■ Work item
For each line below with the word "computer", write out a copy.

Stored records

┄┄┄┄┄┄┄┄┄┄┄┄┄┄┄┄┄┄┄┄

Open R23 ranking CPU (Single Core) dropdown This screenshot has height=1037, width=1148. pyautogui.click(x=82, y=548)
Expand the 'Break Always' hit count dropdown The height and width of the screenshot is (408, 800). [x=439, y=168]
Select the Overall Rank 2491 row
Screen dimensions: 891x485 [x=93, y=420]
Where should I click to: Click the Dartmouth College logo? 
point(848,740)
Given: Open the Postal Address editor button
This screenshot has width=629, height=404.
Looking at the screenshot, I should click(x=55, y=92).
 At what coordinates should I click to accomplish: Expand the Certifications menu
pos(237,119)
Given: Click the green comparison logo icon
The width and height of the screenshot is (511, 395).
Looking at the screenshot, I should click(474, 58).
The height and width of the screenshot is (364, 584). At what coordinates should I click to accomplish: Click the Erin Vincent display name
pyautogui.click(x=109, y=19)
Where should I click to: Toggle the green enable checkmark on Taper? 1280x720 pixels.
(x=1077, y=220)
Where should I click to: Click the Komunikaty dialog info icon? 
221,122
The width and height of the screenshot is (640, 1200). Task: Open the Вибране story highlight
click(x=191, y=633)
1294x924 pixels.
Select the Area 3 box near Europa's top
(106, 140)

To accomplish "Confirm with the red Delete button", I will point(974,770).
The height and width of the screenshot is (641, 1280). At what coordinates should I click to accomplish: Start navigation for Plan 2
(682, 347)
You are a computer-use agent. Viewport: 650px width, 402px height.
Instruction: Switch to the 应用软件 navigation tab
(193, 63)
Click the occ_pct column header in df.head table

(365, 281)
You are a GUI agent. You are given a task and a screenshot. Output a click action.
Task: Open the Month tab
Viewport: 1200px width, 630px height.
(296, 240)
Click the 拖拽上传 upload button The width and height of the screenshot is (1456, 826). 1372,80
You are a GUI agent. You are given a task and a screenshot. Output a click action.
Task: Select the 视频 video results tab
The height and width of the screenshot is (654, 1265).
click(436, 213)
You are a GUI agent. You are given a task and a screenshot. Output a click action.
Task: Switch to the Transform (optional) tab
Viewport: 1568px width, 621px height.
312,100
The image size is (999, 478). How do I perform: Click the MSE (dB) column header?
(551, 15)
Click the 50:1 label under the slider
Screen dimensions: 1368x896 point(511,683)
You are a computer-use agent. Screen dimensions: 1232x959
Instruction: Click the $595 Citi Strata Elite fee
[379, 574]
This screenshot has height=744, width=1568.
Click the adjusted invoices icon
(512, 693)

┄┄┄┄┄┄┄┄┄┄┄┄┄┄┄┄┄┄┄┄

■ Expected answer
You are a computer-use agent. Viewport: 650px width, 402px height.
You are a computer-use agent. Screen dimensions: 1232x959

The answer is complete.